I would argue clair obscur is actually a shooter game seeing the variety of op builds
Wikipedia has a list of the most expensive video games to develop, with a lower limit of $50mil. https://en.wikipedia.org/wiki/List_of_most_expensive_video_g...
The top of the list is Genshin Impact, although it'll probably be displaced by GTA6 soon - that one's estimated to come in at $1.5-2 million. There's multiple FPS games on there but there's some pretty expensive open-world games too.
I love that E.T. from 1982 stays on the list because of inflation. Adds some perspective.
> $1.5-2 million
You mean billion?
yeah, sorry :)
I've played the above games at least 100x more than I've played any AAA titles this year :)
Hopefully, AAA games era is coming to an end.
I play non FPS video games almost every night. There are so many great games available.
Yes. I tend to lean to MMOs, ARPGs, and survival/building games.
We're currently in a golden age of Indie games catering to hyper specific niches. Ignore all AAA games and you'll find absolute gems.
Play Hades 2!
Maybe check out game awards finalists
IMO the vidya gaem awards [0] are far superior to the game awards.

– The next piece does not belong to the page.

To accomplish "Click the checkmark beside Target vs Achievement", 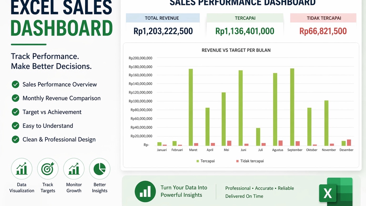I will coord(15,112).
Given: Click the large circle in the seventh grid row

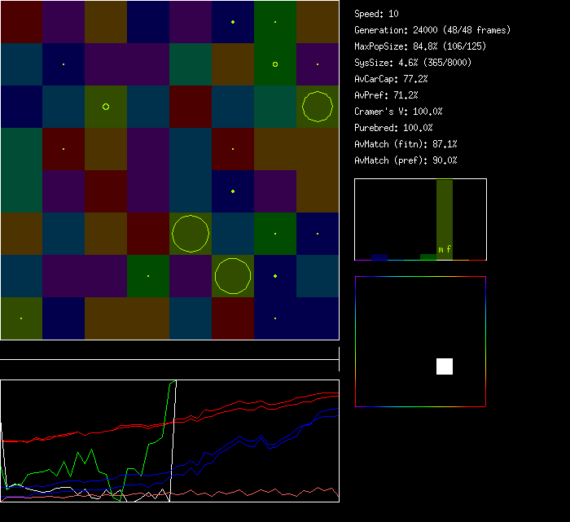Looking at the screenshot, I should (x=233, y=276).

Maybe you can give a bit of context why you feel that way? Dropping a 2+ hour, <2000 views, 4chan video without context isn’t really the type of comment HN is looking for as far as I can tell
I checked them out. I guess I just miss a time when Falcon 3.0 and https://en.wikipedia.org/wiki/Stunt_Island sold really well.
Stunt Island was pretty good. However, there are more unusual games out there with reasonable budgets, like Death Stranding, The Talos Principle, The Outer Wilds, Portal and X4:Foundations. Even games involving shooting like Control or Alan Wake 2 are driven by unusual story telling.
Miss falcon 3.0? Go with Falcon BMS. For any genre of games there is a modern remake and community these days.
I literally discovered a completely free and open source Total Annihilation/Supreme Commander remake last month which is great for nostalgia’s sake.
We've come a long way in the past 30 years
Yeah, 1000 variations later, the latest Doom/Quake iteration looks great.
Summing up the entire FPS genre as Doom-like is unfair and discredits you more than anything else. Heck, even Doom and Quake are wildly different.
FPS haven't been under the spotlights for a while, these days it's mostly MOBAs.
I do like Dusk (and most New Blood releases) if that's what you mean
Ultrakill is better than every DOOM campaign combined.